I posted a request for photos of the North Shore on the Stapleton section of the SILive Forums. Based on previous experiences with some of the racist invective spewed there I was less than optimistic. Fortunately, while I received no new photos or leads, I was provided with some great information. Here are the posts I received in reply to my photo request:


771.2. Richmond Theater by baystcarm, 2/22/09 15:38 ET
Re: Looking for Photos by Fletchav, 2/22/09
was right across the street from old PS 14 school yard. I watched it burn down in the late 40s. The back was the corner of Thompson/WrightSt. Down on the corner of Wright/Canal..the store was a Ralston store.The Rex looks great in that photo..in the 40s it was the cheapie place with cowboys buckrogers,serials. burned thru films. I think it was 11 cents to get in.
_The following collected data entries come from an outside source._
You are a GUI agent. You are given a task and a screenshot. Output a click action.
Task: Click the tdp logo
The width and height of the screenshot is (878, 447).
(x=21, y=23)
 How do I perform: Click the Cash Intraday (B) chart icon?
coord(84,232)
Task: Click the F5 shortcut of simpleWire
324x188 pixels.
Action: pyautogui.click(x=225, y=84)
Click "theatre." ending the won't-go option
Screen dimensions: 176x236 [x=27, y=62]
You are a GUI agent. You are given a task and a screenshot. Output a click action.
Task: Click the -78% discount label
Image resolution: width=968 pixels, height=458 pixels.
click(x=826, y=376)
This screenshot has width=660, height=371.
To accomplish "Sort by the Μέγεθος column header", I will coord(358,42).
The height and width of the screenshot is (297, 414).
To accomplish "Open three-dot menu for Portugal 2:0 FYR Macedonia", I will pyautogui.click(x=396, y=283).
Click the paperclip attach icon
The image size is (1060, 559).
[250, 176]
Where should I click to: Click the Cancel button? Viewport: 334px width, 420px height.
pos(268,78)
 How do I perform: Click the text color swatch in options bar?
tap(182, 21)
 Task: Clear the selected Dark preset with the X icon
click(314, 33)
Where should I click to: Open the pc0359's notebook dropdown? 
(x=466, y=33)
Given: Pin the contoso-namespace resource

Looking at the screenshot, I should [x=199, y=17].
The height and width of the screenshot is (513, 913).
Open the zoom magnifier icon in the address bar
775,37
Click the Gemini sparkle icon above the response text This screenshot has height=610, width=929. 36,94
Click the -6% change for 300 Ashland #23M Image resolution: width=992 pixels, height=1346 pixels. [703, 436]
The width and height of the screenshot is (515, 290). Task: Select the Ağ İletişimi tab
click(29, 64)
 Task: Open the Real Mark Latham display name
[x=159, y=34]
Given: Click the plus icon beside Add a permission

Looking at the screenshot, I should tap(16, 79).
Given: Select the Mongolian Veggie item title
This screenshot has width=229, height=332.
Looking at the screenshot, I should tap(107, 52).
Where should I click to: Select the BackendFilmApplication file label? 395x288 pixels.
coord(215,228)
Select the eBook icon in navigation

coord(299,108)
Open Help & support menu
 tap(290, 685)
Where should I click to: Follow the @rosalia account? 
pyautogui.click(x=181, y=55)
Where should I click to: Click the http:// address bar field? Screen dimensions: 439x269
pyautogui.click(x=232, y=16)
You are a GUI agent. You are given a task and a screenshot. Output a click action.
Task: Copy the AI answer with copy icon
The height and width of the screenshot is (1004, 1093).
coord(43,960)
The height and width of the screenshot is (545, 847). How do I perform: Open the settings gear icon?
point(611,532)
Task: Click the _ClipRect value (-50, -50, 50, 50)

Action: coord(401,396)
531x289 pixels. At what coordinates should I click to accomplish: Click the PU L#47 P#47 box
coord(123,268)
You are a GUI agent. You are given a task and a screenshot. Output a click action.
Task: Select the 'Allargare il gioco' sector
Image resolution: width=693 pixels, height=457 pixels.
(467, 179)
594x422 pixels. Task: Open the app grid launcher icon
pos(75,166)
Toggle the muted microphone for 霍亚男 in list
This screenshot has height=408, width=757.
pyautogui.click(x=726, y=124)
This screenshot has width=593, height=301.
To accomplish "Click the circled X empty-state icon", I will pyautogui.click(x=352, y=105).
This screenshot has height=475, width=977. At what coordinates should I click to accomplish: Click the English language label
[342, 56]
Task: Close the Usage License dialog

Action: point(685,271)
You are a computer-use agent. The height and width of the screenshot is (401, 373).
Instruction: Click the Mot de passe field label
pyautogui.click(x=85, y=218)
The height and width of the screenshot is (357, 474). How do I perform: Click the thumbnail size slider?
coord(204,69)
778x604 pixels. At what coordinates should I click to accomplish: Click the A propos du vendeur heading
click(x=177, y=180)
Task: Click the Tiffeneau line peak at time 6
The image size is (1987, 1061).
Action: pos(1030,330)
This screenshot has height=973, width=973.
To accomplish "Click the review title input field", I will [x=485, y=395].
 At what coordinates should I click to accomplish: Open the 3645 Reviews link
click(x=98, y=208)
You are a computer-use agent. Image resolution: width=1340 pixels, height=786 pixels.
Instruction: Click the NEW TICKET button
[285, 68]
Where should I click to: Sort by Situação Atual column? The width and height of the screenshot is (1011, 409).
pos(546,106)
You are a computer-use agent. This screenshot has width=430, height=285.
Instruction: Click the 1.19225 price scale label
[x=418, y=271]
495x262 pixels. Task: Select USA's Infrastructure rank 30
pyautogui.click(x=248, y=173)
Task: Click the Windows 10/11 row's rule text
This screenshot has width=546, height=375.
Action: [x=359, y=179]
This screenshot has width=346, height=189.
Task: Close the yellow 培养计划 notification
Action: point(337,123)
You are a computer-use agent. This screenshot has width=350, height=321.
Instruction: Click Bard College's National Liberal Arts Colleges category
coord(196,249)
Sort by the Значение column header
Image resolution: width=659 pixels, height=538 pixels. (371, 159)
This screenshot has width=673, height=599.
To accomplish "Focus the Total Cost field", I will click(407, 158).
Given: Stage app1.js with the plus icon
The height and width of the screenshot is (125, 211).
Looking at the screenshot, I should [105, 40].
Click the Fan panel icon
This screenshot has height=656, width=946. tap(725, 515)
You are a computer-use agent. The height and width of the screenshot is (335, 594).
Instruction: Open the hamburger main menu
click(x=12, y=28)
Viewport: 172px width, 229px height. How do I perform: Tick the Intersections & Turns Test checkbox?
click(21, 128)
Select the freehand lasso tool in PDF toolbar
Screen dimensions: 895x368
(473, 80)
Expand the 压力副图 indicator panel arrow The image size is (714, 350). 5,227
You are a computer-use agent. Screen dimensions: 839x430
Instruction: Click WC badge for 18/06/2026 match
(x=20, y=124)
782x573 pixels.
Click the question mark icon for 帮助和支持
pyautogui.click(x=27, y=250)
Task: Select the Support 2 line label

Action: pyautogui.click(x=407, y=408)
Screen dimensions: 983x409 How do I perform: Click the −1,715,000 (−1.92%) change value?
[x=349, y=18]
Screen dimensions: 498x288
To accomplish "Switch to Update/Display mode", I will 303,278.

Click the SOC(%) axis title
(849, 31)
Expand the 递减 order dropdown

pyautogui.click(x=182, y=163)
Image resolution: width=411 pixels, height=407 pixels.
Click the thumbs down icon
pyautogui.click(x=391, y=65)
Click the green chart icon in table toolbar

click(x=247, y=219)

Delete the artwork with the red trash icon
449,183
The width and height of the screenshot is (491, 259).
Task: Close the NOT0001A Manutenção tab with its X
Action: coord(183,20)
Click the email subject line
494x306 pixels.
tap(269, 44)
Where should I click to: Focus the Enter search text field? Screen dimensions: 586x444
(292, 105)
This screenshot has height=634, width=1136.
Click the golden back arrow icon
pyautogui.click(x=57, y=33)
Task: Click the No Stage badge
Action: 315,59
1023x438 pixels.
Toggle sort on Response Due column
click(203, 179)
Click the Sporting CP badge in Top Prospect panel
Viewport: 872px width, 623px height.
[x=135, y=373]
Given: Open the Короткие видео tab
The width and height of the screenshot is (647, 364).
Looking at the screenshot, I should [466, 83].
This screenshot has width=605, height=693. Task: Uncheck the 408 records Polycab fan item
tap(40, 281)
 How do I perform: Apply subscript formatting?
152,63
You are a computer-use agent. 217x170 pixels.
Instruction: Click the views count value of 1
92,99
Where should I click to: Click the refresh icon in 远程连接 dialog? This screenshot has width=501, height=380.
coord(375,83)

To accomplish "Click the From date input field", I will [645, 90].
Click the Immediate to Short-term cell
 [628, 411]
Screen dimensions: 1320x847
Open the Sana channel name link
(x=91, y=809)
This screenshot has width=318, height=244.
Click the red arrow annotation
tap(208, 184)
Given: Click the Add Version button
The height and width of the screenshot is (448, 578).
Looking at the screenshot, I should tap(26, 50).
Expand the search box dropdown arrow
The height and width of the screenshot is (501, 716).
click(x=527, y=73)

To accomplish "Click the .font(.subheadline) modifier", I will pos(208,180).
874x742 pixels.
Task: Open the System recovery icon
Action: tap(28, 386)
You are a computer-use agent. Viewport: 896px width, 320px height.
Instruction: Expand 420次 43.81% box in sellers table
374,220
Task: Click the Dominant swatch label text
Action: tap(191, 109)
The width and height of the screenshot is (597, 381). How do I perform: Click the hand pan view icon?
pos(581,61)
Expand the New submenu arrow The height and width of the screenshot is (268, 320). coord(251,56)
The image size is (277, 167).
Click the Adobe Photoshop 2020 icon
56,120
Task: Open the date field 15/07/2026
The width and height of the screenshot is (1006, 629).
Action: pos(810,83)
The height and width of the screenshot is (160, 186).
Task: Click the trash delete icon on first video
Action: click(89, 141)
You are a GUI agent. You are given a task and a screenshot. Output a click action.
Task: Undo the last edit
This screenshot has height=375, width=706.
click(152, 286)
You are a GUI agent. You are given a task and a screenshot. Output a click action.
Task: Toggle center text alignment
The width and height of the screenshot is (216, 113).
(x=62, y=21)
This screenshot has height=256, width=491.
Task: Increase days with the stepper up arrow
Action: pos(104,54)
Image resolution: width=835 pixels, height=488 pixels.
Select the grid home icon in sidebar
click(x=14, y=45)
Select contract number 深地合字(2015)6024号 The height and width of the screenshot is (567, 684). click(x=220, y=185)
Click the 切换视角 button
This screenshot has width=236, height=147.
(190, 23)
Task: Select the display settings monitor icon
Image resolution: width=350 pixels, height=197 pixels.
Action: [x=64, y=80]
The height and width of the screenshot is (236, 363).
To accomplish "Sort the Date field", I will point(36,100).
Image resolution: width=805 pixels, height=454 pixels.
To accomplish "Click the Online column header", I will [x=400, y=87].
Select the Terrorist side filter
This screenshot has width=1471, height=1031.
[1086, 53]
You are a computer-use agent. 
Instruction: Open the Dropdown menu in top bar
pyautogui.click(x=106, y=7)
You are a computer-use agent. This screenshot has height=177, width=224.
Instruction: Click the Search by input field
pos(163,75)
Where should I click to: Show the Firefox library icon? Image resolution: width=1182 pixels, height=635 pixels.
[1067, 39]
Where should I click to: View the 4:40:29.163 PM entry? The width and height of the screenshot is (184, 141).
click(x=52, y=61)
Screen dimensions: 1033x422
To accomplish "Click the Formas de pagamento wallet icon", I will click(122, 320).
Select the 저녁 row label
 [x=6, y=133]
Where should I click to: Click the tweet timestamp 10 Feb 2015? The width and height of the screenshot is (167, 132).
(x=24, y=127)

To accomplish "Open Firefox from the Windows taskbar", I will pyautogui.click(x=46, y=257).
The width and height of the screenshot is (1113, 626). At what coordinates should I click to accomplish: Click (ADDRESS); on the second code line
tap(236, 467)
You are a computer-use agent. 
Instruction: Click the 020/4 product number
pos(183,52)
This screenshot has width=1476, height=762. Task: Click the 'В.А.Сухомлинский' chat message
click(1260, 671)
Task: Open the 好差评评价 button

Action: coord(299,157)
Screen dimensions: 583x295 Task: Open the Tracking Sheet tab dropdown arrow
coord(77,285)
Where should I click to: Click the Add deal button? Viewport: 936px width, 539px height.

771.4. Memory Lane by JimEG, 2/24/09 10:14 ET
Re: Looking for Photos by Fletchav, 2/24/09
Boy, some of those old photos brought back some long forgotten memories. I went to the old PS 14 from 1945 thru '49 and I remember the old theater across the street. My dad worked there as an usher in the 1930's. I think it was a storehouse for beer kegs from the old R&H brewery before the fire. As for the other pics, I loved the churchs, especially the old Unitarian church in Snug Harbor where I was married to my first wife in 1971.

There was also a comment by the creator of SIMemories that I linked to in the very beginning of my Staten Island postings.

Friday, February 20, 2009

Richmond Theater - Stapleton



Here's a lovely colored postcard of the Richmond Theater on Wright Street.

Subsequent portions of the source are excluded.